Tuesday, October 27, 2015

Estate Of George Orwell Demands Takedown Of “1984” T-Shirt Designs

These are the apparently offending images singled out by the estate of George Orwell for allegedly violating the "1984" copyright.
George Orwell’s 1984 imagined a bleak bureaucratic future where free speech was easily inhibited. Perhaps the people who run his estate should read the book; or at least brush up on copyright basics.

TorrentFreak reports that the Orwell estate successfully petitioned CafePress to remove a handful of T-shirt designs that used a photo of the numbers “1984.”

As you can see from the above screengrab, there is also some scribbling that declares “is already here” in addition to the numbers, but we’re pretty sure that’s not a copyrightable quote from the Orwell novel.

What’s definitely not copyrightable is the mere number “1984.”
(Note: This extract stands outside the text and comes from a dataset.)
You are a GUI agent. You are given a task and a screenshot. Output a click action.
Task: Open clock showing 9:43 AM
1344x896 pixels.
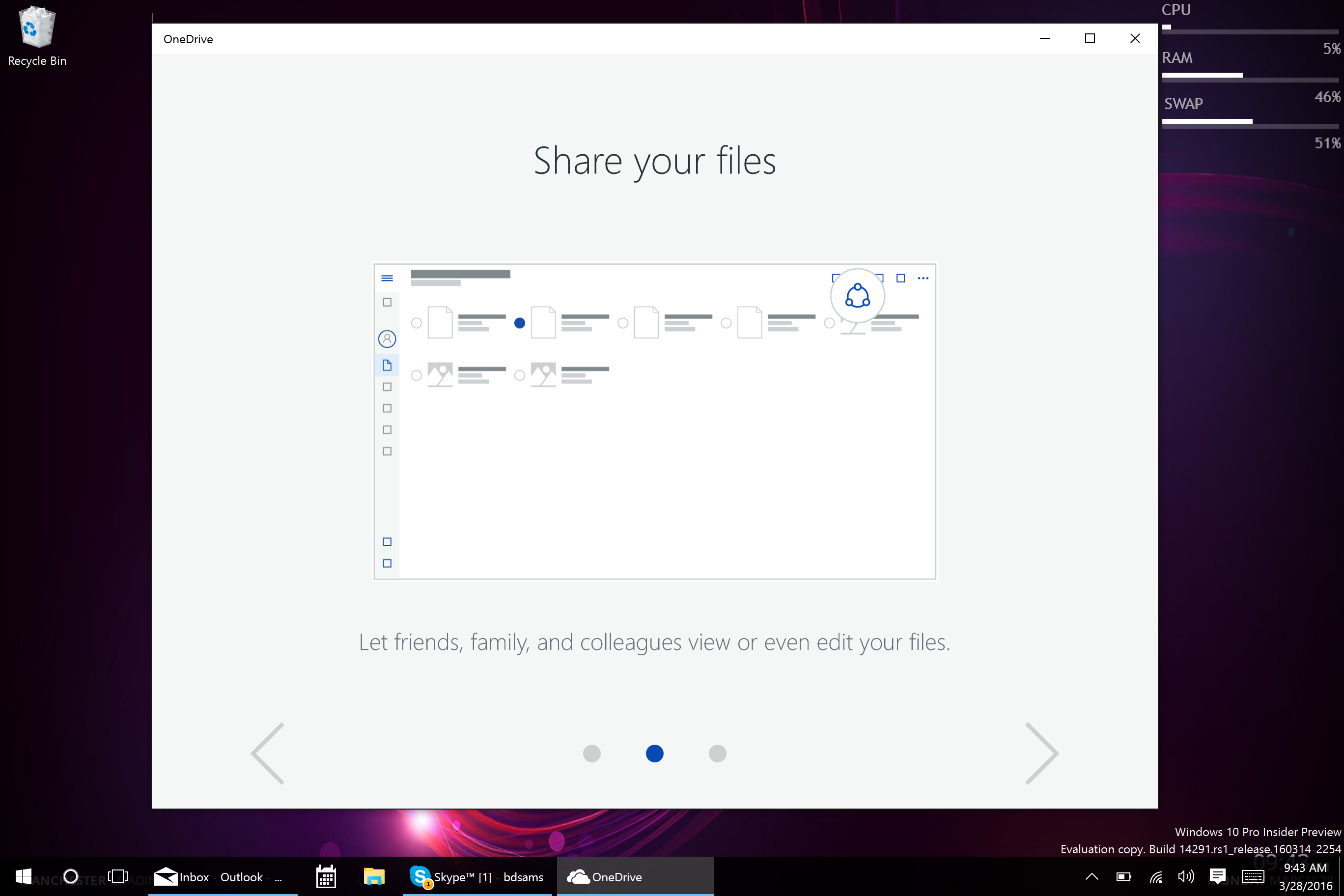1305,876
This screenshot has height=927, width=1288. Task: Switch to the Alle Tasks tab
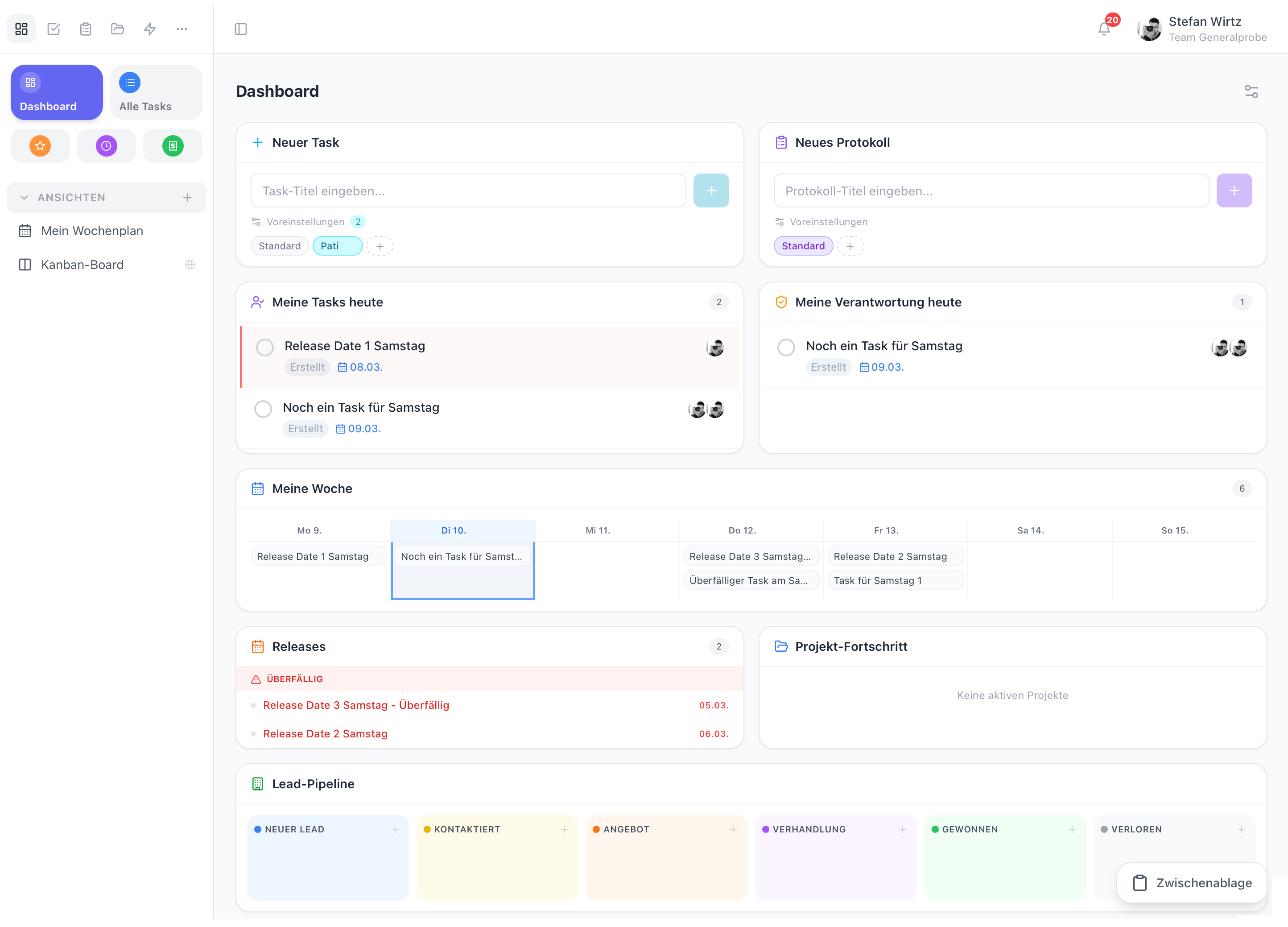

U.S. Copyright Office regulations declare [PDF] that “words and short phrases” are not copyrightable.

“Similarly, individual numbers, letters, sounds, and short phrases consisting of such elements are not copyrightable, because they do not contain sufficient creative authorship,” according to the Copyright folks.

The copyright notice sent to Cafe Press referred to “George Orwell quotes” as being the offending content, but even if the phrase “is already here” is somewhere in the book 1984 (Disclosure: we haven’t had the time to re-read the book this afternoon), it’s such a generic phrase and so short in length that it most certainly does not merit copyright protection.

And this does not appear to be the work of some overzealous computer program that spits out copyright takedown claims willy-nilly.

In fact, a rep for the estate attempted to justify the takedown demand to TorrentFreak.

“The estate has never licensed merchandising, nor have the licensees of the relevant film rights, under which merchandising usually comes. Some of the merchandising I asked to be taken down was in clear breach of copyright,” explained the rep.

We’ve reached out to this rep to follow up, pointing out the lack of copyright protection for a mere number. We’ve also attempted to contact Cafe Press’s intellectual property department to find out (A) why it obliged this demand from the Orwell estate, and (B) if the website does any actual investigation into copyright claims before taking content down.

If we hear anything back from either party, we’ll update.